### Extract provided

--------

November 28th, 2008 Leave a comment Go to comments

Perfectly capturing the wintry gloom that lurks around the calendar corner in it’s wistful, alt-country melancholy, Canadian singer-songwriter Hayden‘s somber “Barely Friends” rides atop an endless roll of down-home twang, it’s steady strums and touches of harmonica and distant pedal-steel serving an effective backdrop to his internal rue.

What’s suddenly got the guy in such a miserable state of mind that he can barely utter lyrics above a shameful mumble? The sighting of a former flame the week before, which instantly shot wince-inducing memories of how their union went awry back to the surface. “The truth is you just weren’t the one”, he can admit…now. But way back when, he could only muster up a series of weak lies as explanation for why they couldn’t be; in the end, he now realizes, probably hurting her far more than if he had just confessed to her the real reason he was breaking things off in the first place.

--------

### Problems to work on
- a) Rewrite the records below, changing each "Element type" to "Role" and keeping everything else the same. Don't include the pictures.
- b) Extend the post about Hayden's song "Barely Friends" by writing what comes next after its final sentence.

--------

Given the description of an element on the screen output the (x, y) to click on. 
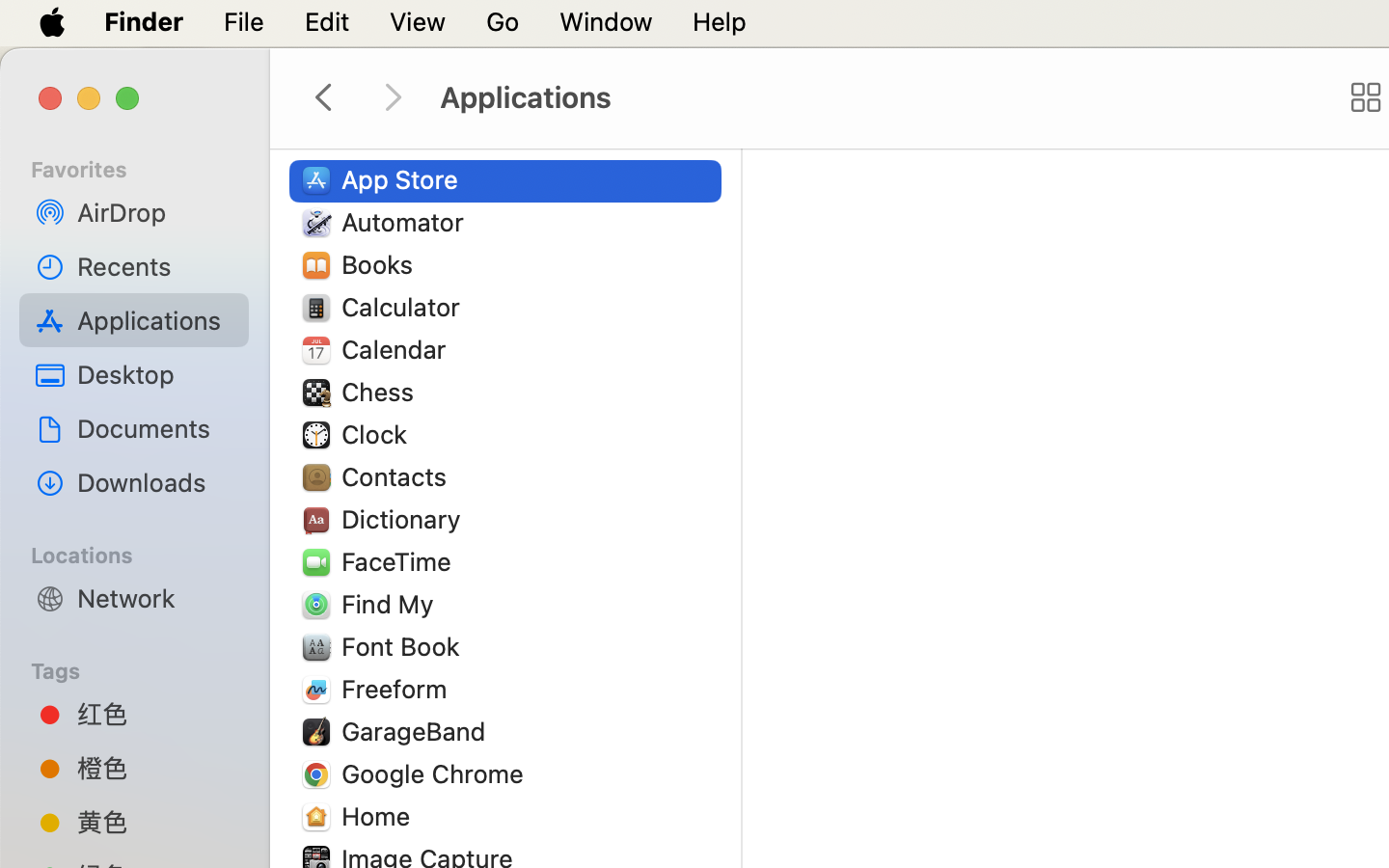
Downloads Element type: AXStaticText (155, 481)
Favorites Element type: AXStaticText (145, 166)
Books Element type: AXTextField (381, 263)
Google Chrome Element type: AXTextField (436, 773)
Given the description of an element on the screen output the (x, y) to click on. 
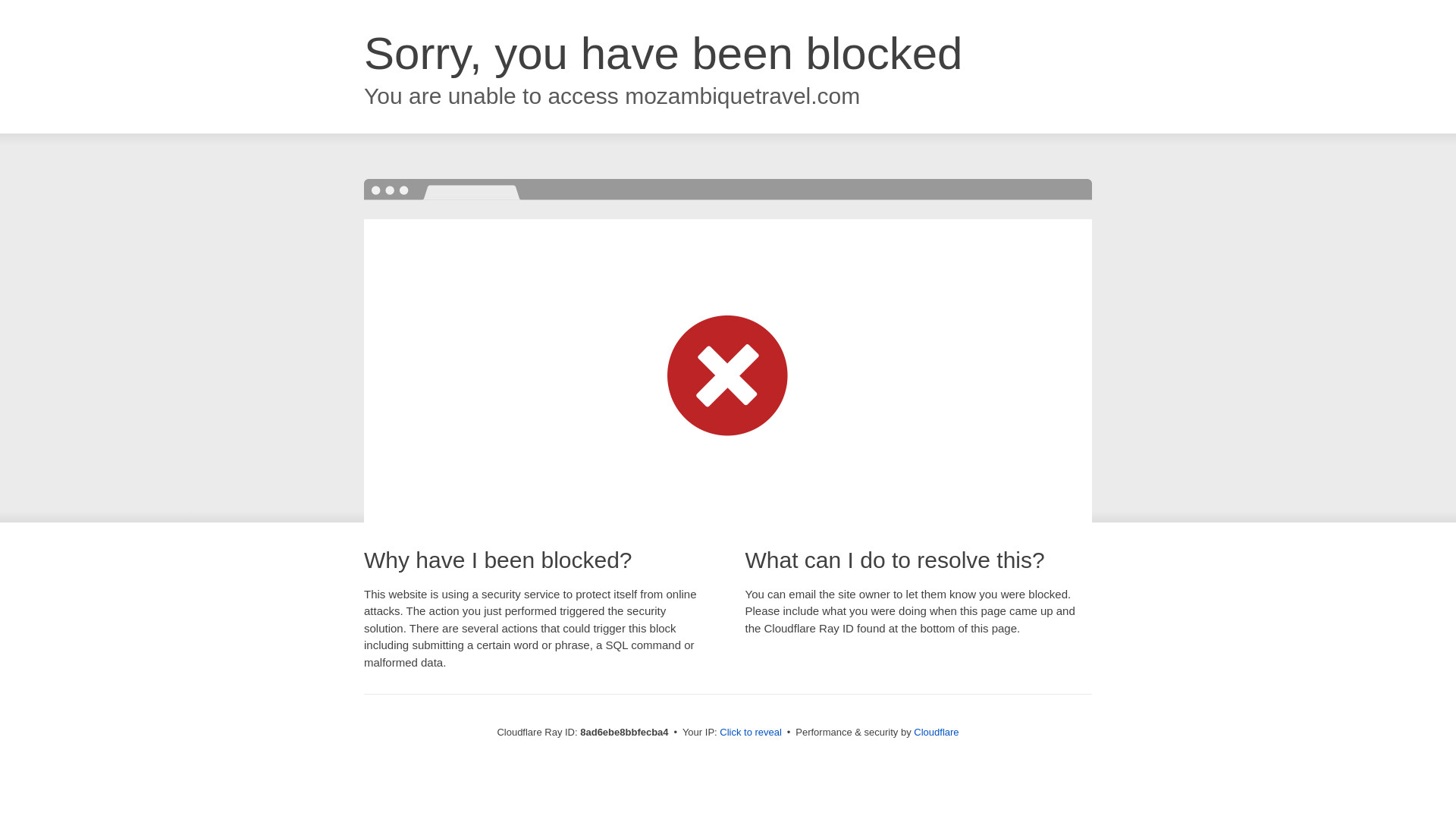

--------

### Results of the exercise
- a)
Given the description of an element on the screen output the (x, y) to click on. 
Downloads Role: AXStaticText (155, 481)
Favorites Role: AXStaticText (145, 166)
Books Role: AXTextField (381, 263)
Google Chrome Role: AXTextField (436, 773)
Given the description of an element on the screen output the (x, y) to click on. 

- b)
Overwhelmed with wanting to right the past wrong (both to mend a heart he left torn and assuage his own guilty conscience), Hayden ponders over whether he should have just walked up to her and informed her of the long-held truth when he happened upon her that night, perhaps opening conversation up by oh-so-”smoothly” fibbing about how fetching she looked when fixed against the star-lit skies before dishing out a lengthy apology concerning the way he dismissed her all that time ago. Alas he didn’t, and that decision now has him facing an entire future overcast with an even weightier sense of regret.

A beautiful slice of intimate, folk-baked songcraft, “Barely Friends” proves that sometimes it’s the heartbreak-ER that can ultimately end up the bigger loser.

From Hayden’s latest album, In Field & Town.